高次脳機能障害の理解
医療・介護・福祉に従事する方は、「高次脳機能障害」を一度は耳にされたことがあるのではないかと思います。ただ、あらためて「高次脳機能障害を説明してください」と言われた時、答えに困る場面はないでしょうか。
尚、本記事では認知機能低下と高次脳機能障害をほぼ同じ意味で使います。ご承知ください。この高次脳機能障害には定義があります。そのうち、よく知られたものを一つ紹介します。
【高次脳機能障害】
- 高次脳機能(認知)とは、知覚・記憶・学習・思考・判断などの認知過程と行為の感情(情動)を含めた精神(心理)機能を総称する。
- 病気(脳血管障害・脳症・脳炎など)や事故(脳外傷)によって脳が損傷されたために、認知機能に障害が起きた状態を高次脳機能障害という。
リハビリテーション心理職会HP より転載 2021.5.29
簡潔に良くまとめられている定義ですが、漢字ばかりで少しだけ難しく感じます。確かに、看護学生さんや現場の看護師さんからは、「高次脳機能障害よくわからない・難しい」と聞きます。
高次脳機能障害を嫌いになってもらっては困るので、私はこう説明しています。
障害は、説明の必要はないですね。脳機能は文字通り、脳の働きです。

◆ ◆ ◆ ◆ ◆

やってみよう |
高次脳機能障害の文章の「尚、本記事では認知機能低下と」から「高次脳機能障害を嫌いになってもらっては困るので、私はこう説明しています。」までを全部書き出してください。その際、「漢字ばかり」を「専門用語ばかり」に入れ替えてください。

保存データ |
◆ ◆ ◆ ◆ ◆

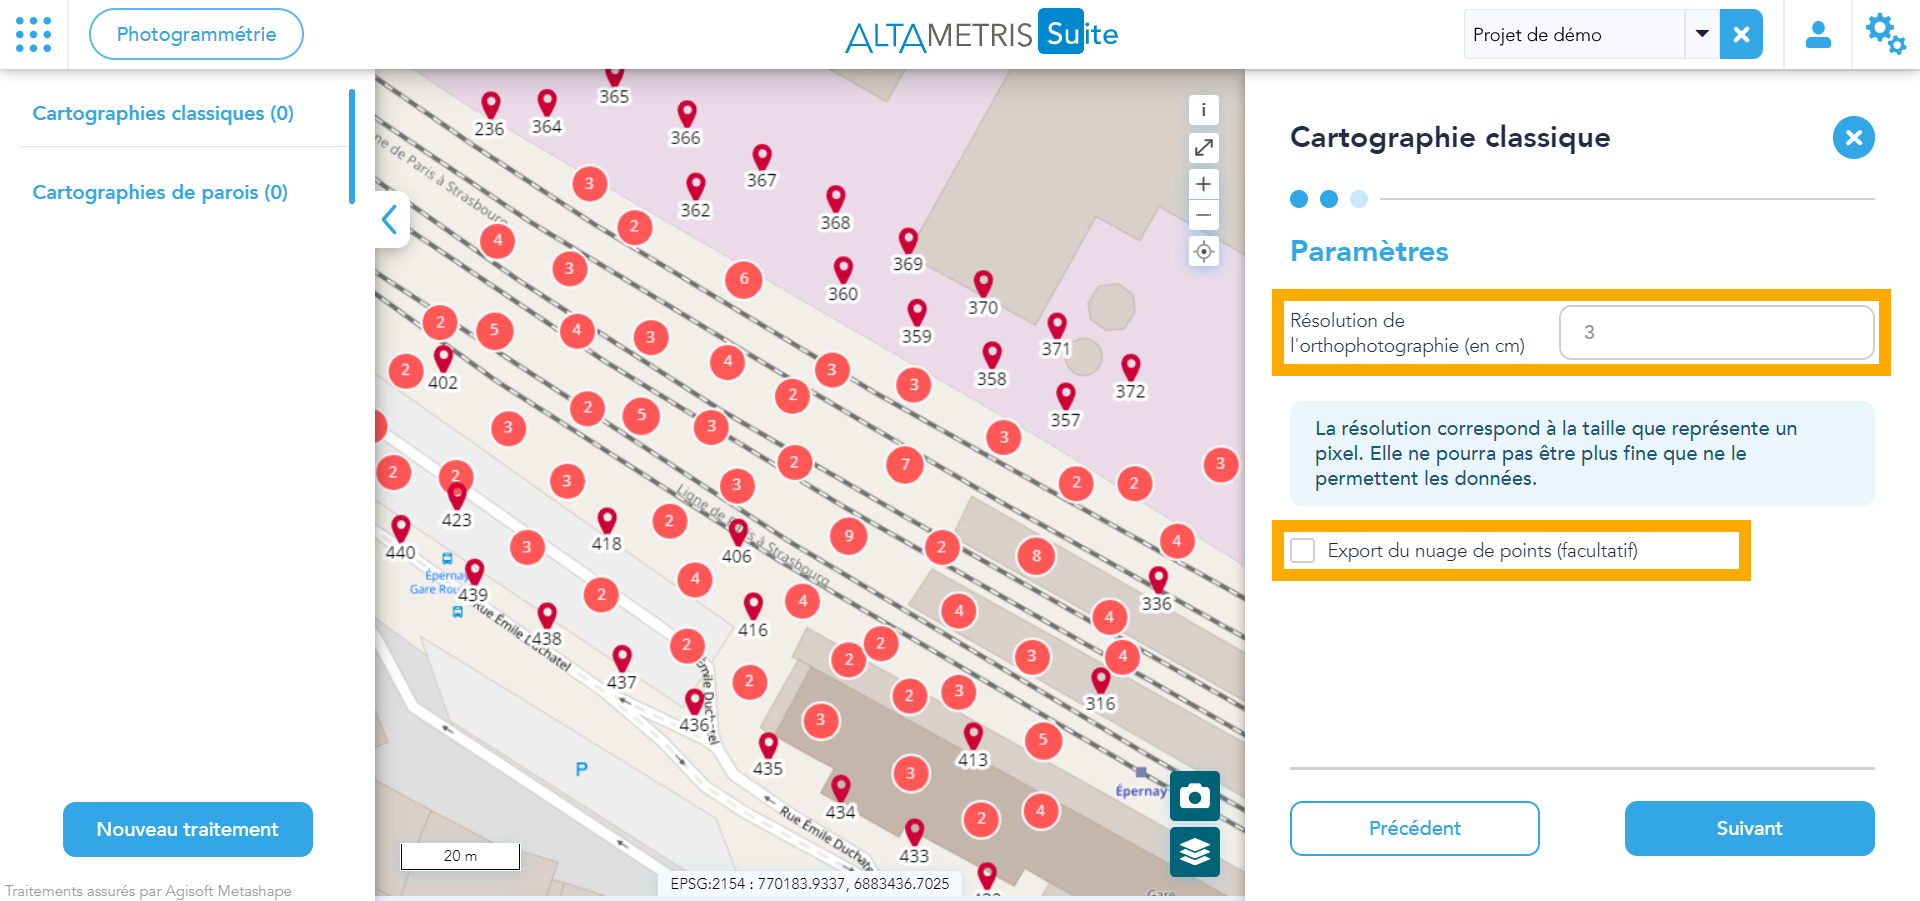1920x901 pixels.
Task: Start a Nouveau traitement
Action: tap(188, 829)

◆ ◆ ◆ ◆ ◆

答えはこちら |
尚、本記事では認知機能低下と高次脳機能障害をほぼ同じ意味で使います。ご承知ください。この高次脳機能障害には定義があります。そのうち、よく知られたものを一つ紹介します。
【高次脳機能障害】
- 高次脳機能(認知)とは、知覚・記憶・学習・思考・判断などの認知過程と行為の感情(情動)を含めた精神(心理)機能を総称する。
- 病気(脳血管障害・脳症・脳炎など)や事故(脳外傷)によって脳が損傷されたために、認知機能に障害が起きた状態を高次脳機能障害という。
リハビリテーション心理職会HP より転載 2021.5.29
簡潔に良くまとめられている定義ですが、専門用語ばかりで少しだけ難しく感じます。確かに、看護学生さんや現場の看護師さんからは、「高次脳機能障害よくわからない・難しい」と聞きます。
高次脳機能障害を嫌いになってもらっては困るので、私はこう説明しています。